● **Task details**: Leave out the pictures and retype all the entries below exactly.

┌──

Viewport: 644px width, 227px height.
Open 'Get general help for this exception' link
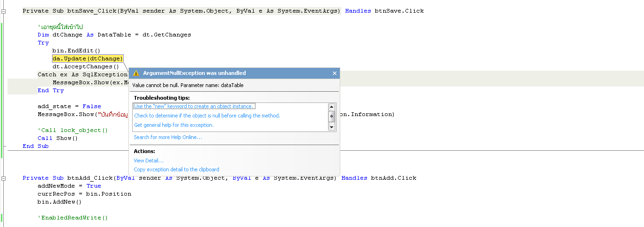coord(174,125)
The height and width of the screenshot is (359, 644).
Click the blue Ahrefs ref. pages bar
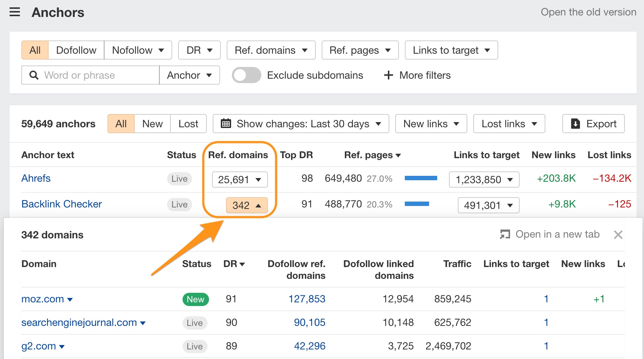[421, 178]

└──

● **Task response**:
Viewport: 644px width, 227px height.
Open 'Get general help for this exception' link
coord(174,125)
The height and width of the screenshot is (359, 644).
Click the blue Ahrefs ref. pages bar
[421, 178]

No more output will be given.